Primarily for use within MailSweeper these metacharacters and wildcards can also be used with scripting languages that also use regular expressions.
You can use the following metacharacters and wildcard characters to create a regular expression.

Metacharacter Description
? Any single character.
* Zero or more of the preceding character or metacharacter.
+ One or more of the preceding character or metacharacter.
\ An escape sequence that specifies a metacharacter as a literal character. For example, \? indicates the question mark (?) is to be included in the search.
(abc) The group of characters "abc".
a|b One, but not both, of the characters.
(a|b|c) Any one of the characters.
[abc] Any one of the enclosed characters.
[a-c] Any one of the enclosed range of characters. This is equivalent to [c-a].
[0-9] Any one of the range of numbers.

You can include more than one metacharacter or wildcard in a regular expression. The second metacharacter or wildcard modifies the previous metacharacter or wildcard.
Regular expression examples

Regular Expression Searches for
.REGEXP. dog? The keyword dog plus any other single character. Thus, this would match "dogs".
.REGEXP. dog?+ The keyword dog or one or more of the preceding characters or wildcards. Thus, this would match "doggy".
.REGEXP. dog ?+ The keyword dog plus any other word. This would match, for example, "dog bowl", "dog food", "dog collar", and so on.
.REGEXP. ?*.doc Any characters immediately preceding the string .doc. This would match, for example, all filenames with a ".doc" file extension.
.REGEXP. \*.doc The string *.doc.
.REGEXP. ?+sweeper Any single character with one or more of the preceding characters or metacharacters followed by the string sweeper. This would match "MIMEsweeper", "MAILsweeper", "SECRETsweeper", and so on, but it would not match just the word "sweeper".
.REGEXP. ?*sweeper Any single character with zero or more of the preceding characters or metacharacters followed by the string sweeper. This would match the word "sweeper" as well as "MIMEsweeper", "MAILsweeper", "SECRETsweeper", and so on.
.REGEXP. gr[ae]y The characters gr followed by either the character a or the character e followed by the character y.

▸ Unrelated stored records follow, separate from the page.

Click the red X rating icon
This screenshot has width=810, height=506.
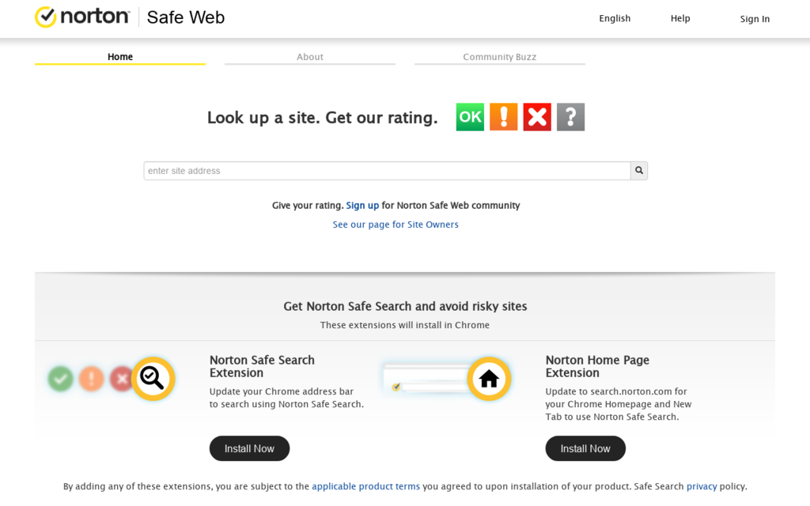(537, 117)
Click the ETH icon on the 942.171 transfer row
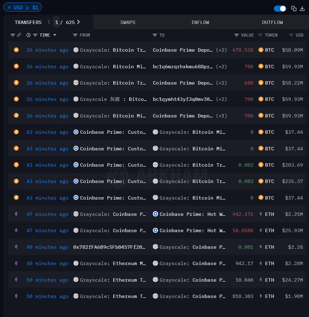 pyautogui.click(x=261, y=214)

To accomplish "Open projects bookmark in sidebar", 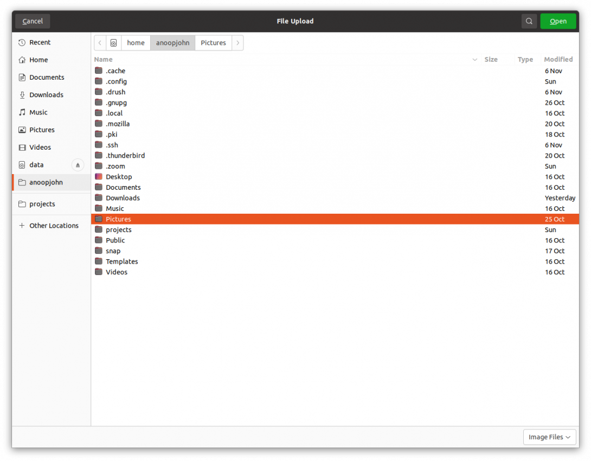I will [42, 204].
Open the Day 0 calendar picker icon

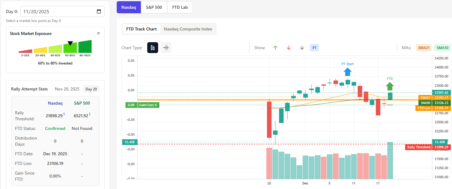[99, 12]
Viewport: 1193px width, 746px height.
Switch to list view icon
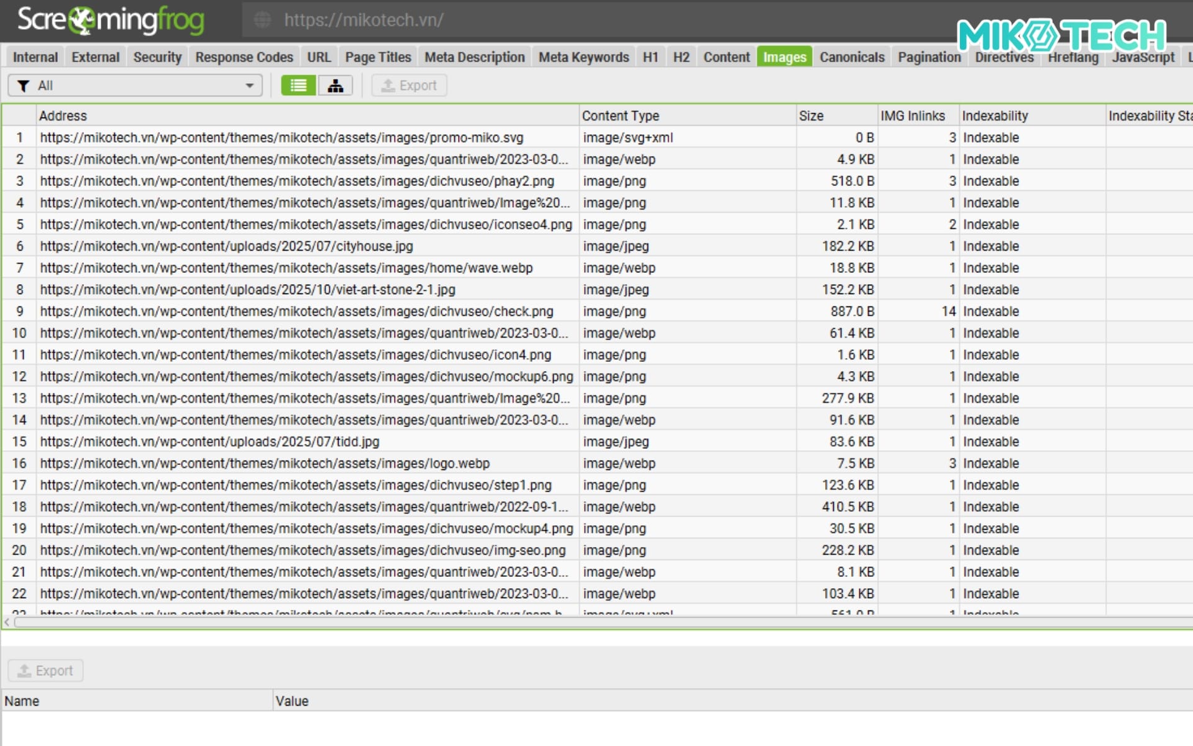coord(298,86)
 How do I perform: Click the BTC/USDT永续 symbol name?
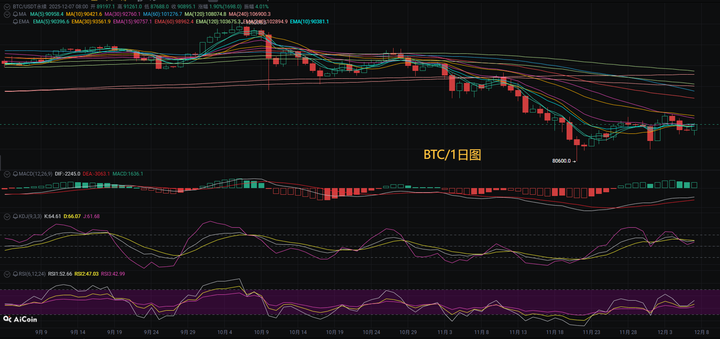point(30,7)
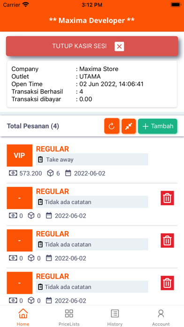
Task: Click the white X icon on the red banner
Action: pyautogui.click(x=119, y=47)
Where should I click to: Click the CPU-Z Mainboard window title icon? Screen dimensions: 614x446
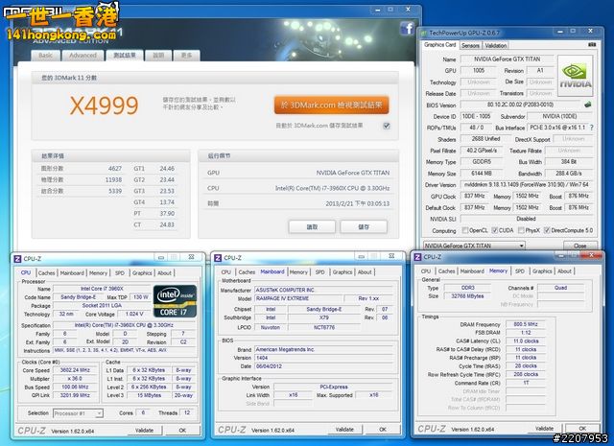(219, 257)
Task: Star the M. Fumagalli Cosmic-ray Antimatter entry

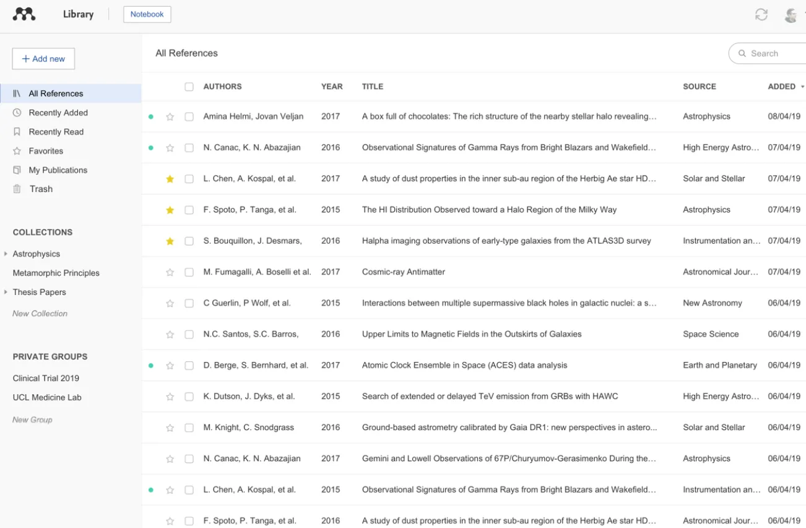Action: click(170, 272)
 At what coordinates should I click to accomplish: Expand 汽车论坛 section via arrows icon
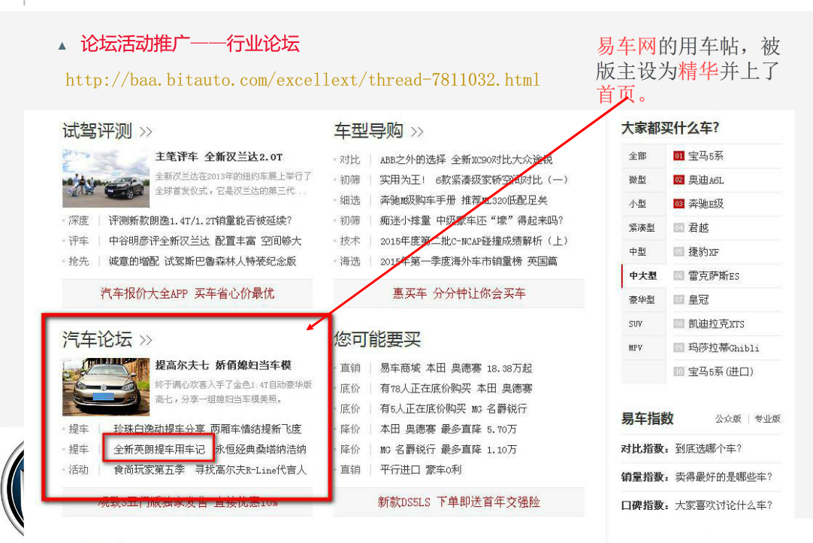tap(146, 340)
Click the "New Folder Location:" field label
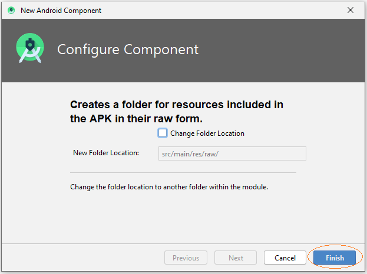 (106, 153)
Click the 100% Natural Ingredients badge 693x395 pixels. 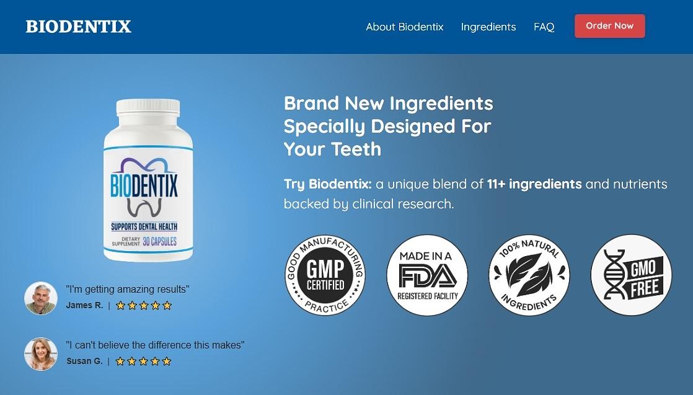click(x=529, y=275)
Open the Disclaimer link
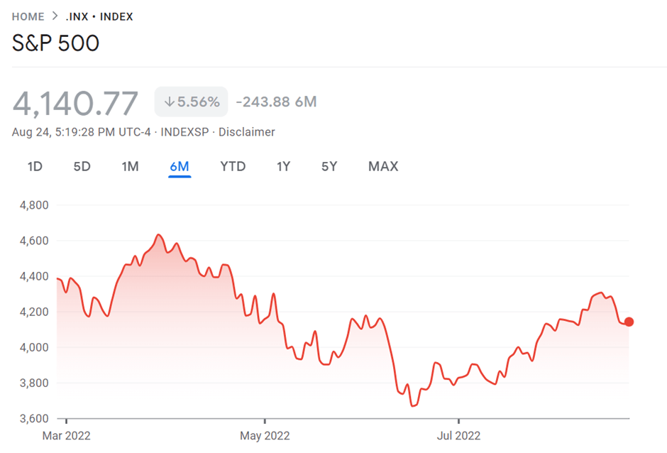This screenshot has width=667, height=453. [248, 132]
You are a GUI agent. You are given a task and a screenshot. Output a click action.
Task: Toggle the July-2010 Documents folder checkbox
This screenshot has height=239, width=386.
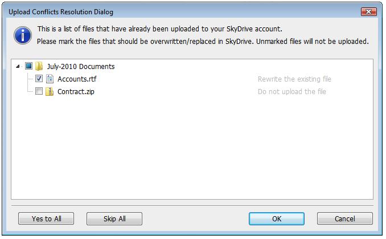coord(29,66)
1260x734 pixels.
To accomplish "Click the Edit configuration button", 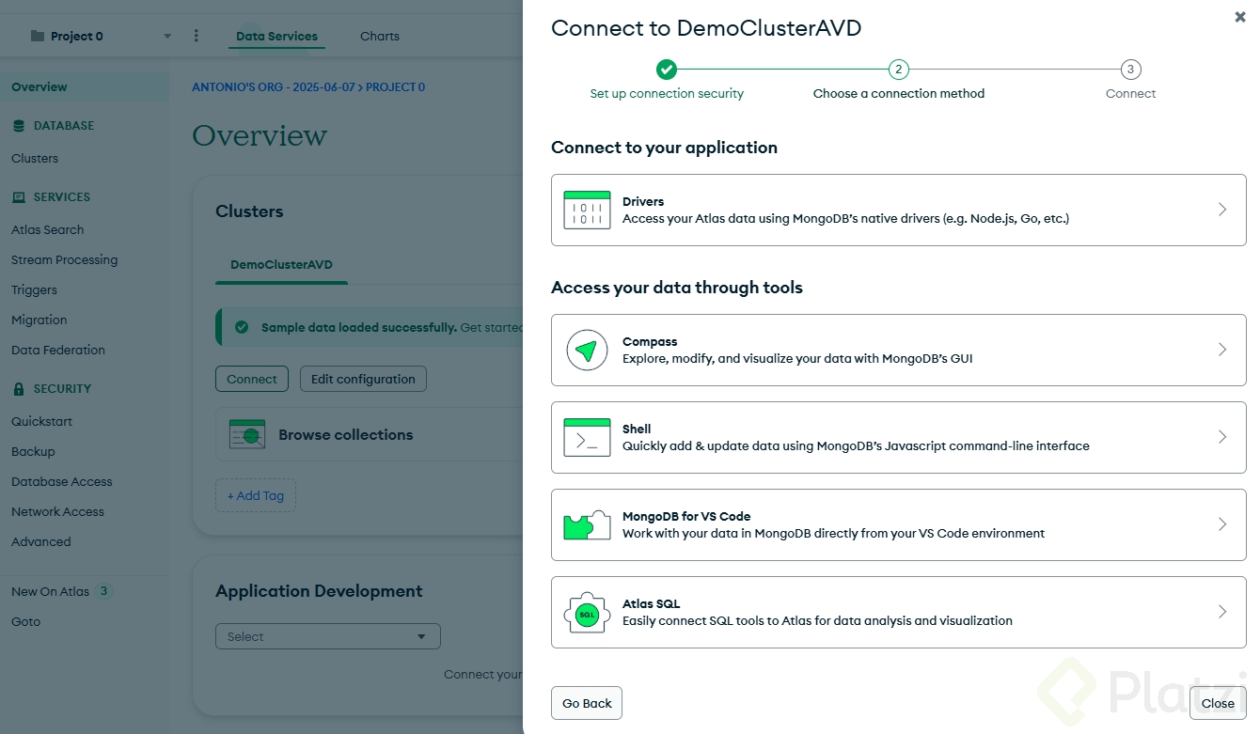I will [363, 379].
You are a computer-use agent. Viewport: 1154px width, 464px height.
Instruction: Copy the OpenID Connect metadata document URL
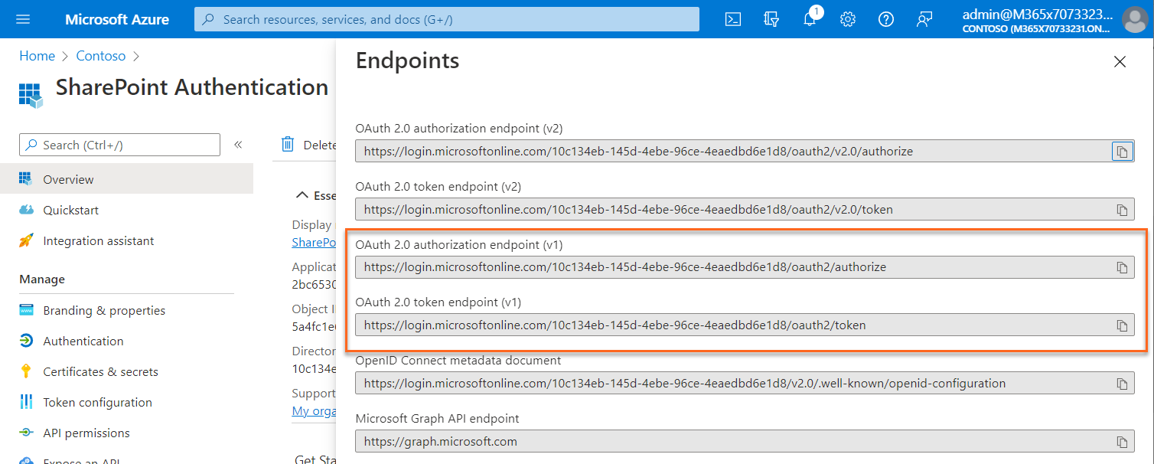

This would match the word "gray" or the word "grey".
.REGEXP. (color)|(colour) The string color, or the string colour, but not both.
save .NEAR. .REGEXP. ?*pounds .OR. time .ANDNOT. the files The keyword save within the specified proximity of either the keyword pounds itself (or a word ending with the characters pounds) or the keyword time, but not the expression the files.
Alternatively, use parentheses to make the expression easier to read:
save .NEAR. (.REGEXP. ?*pounds .OR. time) .ANDNOT. the files Thus, this expression would match the phrase "save time" but not the phrase "save the files".